CHAPTER I.
A MIDNIGHT ALARM.
“O-u-e-e!”
Piercing and shrill, from the tense stillness of the night sounded this eerie wail.
In terrified alarm, Sam Bowser rose in his bed to his elbow.
As he remained thus, trying to decide whether the awesome shriek was a cry of distress from some human being or was an imagining of his mind, his wife awoke.
“What was that?” she gasped, excitedly.
“You heard it, too?”
“I—I thought I heard something. It sounded like the very soul being drawn from some woman. U-ugh! It makes me shiver to think of it.”
“Well, there aren’t any women nearer than thirty miles, except you, so it couldn’t be that.”
“But some one might be carrying a woman off or murdering her. Just because Amy Hawks is the nearest one we know of, doesn’t make it so there mightn’t be some poor creature being killed.”
To this, the man made no response, and together they listened intently for a repetition of the awful wail.
“Guess it must have been some coyote got kicked while he was smelling round the cattle. This is the fi——”
But the words literally stuck in Bowser’s mouth.
Again the shriek, bloodcurdling in its gruesomeness, rang out ere he could finish what he purposed to say.

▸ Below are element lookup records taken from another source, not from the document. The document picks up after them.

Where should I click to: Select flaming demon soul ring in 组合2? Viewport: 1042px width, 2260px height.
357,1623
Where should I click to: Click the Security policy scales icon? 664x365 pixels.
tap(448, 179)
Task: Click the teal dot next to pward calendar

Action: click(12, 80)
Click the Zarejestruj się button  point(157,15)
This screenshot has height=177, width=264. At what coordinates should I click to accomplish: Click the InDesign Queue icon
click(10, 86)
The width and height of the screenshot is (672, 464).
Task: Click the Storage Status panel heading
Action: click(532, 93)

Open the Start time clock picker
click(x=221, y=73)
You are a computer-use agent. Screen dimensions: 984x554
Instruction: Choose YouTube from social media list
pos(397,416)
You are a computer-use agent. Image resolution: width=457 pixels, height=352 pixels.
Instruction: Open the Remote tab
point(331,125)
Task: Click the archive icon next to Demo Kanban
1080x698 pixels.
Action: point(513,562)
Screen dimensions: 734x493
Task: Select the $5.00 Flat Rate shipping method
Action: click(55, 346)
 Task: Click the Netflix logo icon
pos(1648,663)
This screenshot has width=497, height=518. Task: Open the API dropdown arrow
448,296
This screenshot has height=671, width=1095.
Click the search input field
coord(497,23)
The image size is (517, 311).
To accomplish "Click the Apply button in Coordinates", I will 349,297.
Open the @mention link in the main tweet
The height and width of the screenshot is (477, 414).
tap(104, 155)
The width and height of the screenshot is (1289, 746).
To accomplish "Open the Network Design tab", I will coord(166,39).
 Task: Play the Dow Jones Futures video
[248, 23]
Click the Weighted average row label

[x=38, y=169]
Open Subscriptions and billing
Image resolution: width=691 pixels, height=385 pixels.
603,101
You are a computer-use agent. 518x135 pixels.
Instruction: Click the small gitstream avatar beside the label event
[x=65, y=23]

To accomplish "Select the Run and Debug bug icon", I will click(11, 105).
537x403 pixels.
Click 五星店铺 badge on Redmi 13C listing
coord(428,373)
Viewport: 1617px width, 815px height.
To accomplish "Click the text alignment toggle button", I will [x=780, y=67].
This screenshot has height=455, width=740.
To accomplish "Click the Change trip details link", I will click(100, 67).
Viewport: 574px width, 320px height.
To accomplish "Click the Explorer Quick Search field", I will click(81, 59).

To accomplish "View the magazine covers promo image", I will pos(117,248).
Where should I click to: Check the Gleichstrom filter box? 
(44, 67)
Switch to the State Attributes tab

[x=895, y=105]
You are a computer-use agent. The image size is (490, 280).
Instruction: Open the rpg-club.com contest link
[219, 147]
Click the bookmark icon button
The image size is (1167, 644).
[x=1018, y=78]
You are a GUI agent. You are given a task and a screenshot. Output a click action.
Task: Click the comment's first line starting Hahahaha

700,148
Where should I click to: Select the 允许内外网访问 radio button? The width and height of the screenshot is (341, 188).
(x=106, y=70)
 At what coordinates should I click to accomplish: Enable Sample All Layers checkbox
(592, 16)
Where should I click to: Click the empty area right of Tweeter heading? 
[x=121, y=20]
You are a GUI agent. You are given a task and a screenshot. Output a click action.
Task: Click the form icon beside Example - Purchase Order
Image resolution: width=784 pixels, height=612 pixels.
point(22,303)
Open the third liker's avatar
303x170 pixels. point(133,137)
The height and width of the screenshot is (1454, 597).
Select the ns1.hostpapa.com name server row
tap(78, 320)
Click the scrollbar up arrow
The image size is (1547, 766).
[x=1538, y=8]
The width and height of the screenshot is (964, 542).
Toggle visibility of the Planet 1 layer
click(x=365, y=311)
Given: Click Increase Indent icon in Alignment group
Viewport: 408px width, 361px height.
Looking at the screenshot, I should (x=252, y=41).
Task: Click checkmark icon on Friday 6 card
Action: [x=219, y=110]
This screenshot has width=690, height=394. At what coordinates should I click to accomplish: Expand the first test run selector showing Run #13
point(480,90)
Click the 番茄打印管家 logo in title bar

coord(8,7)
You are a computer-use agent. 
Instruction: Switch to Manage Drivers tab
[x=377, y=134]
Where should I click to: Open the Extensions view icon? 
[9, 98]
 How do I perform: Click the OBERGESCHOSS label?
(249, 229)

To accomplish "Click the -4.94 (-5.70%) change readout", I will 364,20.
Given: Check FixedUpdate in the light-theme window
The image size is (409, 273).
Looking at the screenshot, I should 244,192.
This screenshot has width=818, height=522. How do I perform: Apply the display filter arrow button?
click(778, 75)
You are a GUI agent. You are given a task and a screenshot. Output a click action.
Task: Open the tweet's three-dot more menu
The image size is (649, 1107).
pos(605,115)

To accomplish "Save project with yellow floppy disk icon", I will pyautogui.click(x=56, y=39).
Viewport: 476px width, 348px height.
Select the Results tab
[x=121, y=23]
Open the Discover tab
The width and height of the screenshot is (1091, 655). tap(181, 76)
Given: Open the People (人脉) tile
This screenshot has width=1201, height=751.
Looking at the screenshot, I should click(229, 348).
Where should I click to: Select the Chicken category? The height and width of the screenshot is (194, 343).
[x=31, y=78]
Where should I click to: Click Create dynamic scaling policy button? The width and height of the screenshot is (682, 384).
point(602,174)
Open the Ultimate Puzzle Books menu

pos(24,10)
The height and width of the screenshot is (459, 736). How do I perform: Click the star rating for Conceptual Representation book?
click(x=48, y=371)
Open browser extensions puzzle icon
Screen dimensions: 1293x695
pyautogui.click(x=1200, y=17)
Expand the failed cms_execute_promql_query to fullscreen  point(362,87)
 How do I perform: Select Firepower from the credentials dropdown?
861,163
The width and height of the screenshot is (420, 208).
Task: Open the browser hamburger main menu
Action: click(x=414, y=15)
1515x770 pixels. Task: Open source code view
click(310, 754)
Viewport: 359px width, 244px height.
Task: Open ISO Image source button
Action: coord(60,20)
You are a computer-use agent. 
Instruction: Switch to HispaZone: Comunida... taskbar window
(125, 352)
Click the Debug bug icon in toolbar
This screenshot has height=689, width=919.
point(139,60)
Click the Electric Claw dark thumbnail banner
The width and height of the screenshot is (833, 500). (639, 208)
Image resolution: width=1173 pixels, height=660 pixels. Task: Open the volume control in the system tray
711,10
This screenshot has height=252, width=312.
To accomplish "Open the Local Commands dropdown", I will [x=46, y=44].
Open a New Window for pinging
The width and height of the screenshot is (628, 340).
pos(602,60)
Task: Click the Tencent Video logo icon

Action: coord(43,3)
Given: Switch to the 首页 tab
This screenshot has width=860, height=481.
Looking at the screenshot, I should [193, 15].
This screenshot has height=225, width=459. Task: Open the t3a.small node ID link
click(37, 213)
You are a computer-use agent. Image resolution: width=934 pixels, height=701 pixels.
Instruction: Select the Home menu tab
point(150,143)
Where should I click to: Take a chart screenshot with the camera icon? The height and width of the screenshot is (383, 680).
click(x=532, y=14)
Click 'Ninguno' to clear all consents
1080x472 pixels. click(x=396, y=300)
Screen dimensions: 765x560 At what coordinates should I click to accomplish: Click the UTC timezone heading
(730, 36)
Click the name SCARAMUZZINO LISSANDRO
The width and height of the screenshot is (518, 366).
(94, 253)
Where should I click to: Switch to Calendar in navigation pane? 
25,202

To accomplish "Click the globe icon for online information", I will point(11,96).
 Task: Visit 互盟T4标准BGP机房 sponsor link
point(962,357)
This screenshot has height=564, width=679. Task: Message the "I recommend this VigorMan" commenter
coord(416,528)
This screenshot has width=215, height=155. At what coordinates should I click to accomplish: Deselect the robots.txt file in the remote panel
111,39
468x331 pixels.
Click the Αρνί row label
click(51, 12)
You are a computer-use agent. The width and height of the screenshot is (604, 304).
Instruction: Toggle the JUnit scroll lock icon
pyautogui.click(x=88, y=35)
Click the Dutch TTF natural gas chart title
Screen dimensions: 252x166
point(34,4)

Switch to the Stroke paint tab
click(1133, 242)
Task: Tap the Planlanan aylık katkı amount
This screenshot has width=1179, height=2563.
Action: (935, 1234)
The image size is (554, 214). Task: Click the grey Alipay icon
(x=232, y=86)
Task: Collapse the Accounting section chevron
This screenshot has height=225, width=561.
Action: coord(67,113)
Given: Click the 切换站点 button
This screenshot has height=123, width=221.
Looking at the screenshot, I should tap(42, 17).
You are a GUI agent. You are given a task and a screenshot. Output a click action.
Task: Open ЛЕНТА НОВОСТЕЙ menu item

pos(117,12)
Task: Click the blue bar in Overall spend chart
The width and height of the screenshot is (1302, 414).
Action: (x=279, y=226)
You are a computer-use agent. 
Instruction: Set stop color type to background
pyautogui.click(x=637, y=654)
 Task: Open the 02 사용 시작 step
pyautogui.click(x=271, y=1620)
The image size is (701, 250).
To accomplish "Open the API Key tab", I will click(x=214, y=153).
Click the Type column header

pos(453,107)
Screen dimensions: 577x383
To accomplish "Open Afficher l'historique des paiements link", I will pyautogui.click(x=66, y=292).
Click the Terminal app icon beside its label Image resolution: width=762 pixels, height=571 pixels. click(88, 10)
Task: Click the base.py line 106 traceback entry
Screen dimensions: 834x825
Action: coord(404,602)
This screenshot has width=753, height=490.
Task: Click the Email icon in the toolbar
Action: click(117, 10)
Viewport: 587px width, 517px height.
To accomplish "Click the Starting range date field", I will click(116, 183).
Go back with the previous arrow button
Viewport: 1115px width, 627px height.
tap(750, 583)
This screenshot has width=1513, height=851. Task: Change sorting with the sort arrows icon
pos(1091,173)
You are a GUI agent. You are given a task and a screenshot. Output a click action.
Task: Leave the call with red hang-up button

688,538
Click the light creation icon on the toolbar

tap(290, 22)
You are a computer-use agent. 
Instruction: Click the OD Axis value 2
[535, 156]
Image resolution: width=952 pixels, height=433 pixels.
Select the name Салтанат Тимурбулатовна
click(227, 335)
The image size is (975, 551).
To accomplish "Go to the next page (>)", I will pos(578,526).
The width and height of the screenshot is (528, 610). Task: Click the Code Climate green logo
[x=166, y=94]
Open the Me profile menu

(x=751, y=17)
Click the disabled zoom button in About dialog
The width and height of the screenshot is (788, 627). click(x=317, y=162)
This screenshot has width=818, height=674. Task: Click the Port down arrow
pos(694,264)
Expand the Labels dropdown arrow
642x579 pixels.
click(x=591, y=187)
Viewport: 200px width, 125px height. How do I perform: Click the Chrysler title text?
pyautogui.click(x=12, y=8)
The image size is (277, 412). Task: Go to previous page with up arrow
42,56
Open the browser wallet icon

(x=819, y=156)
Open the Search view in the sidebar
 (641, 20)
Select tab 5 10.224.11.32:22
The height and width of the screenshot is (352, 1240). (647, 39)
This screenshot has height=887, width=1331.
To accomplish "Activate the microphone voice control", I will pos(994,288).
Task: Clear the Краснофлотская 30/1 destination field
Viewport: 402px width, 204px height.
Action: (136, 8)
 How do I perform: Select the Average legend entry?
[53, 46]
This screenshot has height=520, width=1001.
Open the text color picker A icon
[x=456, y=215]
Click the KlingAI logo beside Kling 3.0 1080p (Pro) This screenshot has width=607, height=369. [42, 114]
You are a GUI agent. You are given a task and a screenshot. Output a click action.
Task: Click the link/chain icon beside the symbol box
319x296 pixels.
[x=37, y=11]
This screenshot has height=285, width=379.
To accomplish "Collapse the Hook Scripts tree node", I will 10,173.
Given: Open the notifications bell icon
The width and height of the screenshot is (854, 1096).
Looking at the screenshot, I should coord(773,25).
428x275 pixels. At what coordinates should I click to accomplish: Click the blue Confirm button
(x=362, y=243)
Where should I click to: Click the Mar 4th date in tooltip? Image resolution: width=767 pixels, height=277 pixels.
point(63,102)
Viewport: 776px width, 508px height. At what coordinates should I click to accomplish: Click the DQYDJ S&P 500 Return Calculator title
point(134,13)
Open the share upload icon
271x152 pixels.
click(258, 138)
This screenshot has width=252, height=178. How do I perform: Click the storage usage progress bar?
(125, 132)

This time there was no mistaking the cry.
It seemed to come from a woman in awful distress and to be close at hand.
“There’s some mischief afoot!” exclaimed the man, as, heedless of his wife’s protests, he leaped from his bed, seized his rifle and rushed to the door.
Yet, when he threw it open, there was nothing to be seen!
The silence and the darkness of the night were overwhelming—as only the silence and darkness of the plains of Arizona can be.
Sam Bowser was the owner of the Double Cross ranch. With no neighbors nearer than thirty miles, he and his wife, Sarah, lived in the home ranch house. This building faced the South. To the right, and some sixty feet distant, was the bunkhouse, where the cowpunchers lived when not on the range. To the North and between the two houses was a horse corral. Directly back of this was a second corral for the cattle, so large that it seemed more like a big pasture enclosed by barbed wire than a yard.
Only the day before had Bowser’s men driven the pick of his herds back to the home ranch in order that they might be shipped away to the great cattle markets of the Middle West.
Scarcely had the ranch owner opened the door than lights blazed in the bunkhouse, followed an instant later by the rush of the cowpunchers, as, guns in their hands, they crept cautiously from their shanty to learn the cause of the alarm.
“Steady, boys! Don’t go to shooting up the country!” warned Bowser, running across the yard to join his men.
“What did you make of it, Sam?” demanded a tall, leathery cowpuncher, who served as foreman.
“You’ve got me, Sandy. The missus ’lows it’s some woman being murdered.”
“But there ain’t any women round here,” protested another of the men, who had been christened “Pinky” by his fellows because of his fondness for decorating his saddle and bridle with anything of the color.
“That’s just what I told her,” declared the ranchman, evidently glad to learn his opinion found support. “But she ’lowed that didn’t make any difference, that one or a dozen could be brought here. I sort of had an idea, it might have been a coyote.”
“Wal, it warn’t no coyote,” drawled the third of the boys attached to the Double Cross outfit, who revelled in the title of Deadshot Pete. “I been on these plains too long not to know every tone and variation of the songs them sneaks sing.”
“Then what was it?” demanded Sandy. “Seems to me, if it was some man or woman being done to death, they’d keep up more of a continuous yelling.”
“Unless it’s too late,” commented Deadshot, significantly.
This suggestion that perhaps the gruesome wails which had roused them all from their sleep might have been the dying protests or appeals for help of some human being caused the men to become silent.
“Don’t see how we can do any good so long as we don’t hear the thing again to give us a definite idea of its direction,” remarked the ranchman, after a period of several minutes peering into the darkness and listening had been productive of neither sight nor sound. “Guess we’d better get back to our bunks and wait till daylight.”
“Reckon you’re right, Sam,” returned his foreman. “It’s either too late, as Deadshot says, or we must hear it again so’s we can get our bearings.”
But neither the owner nor the outfit of the Double Cross was destined to get any more sleep that night!
While talking, the men had been looking toward the South.
Chancing to turn so that he was facing the cattle corral, Pinky suddenly uttered an exclamation of wild fear, then clutched Sandy by the arm, wheeling him about, as he pointed Northward with trembling hand.
Amazed at such action on the part of their bunkmate, the others followed his gaze.
Apparently floating through the air, directly above the cattle corral, was a white spectre!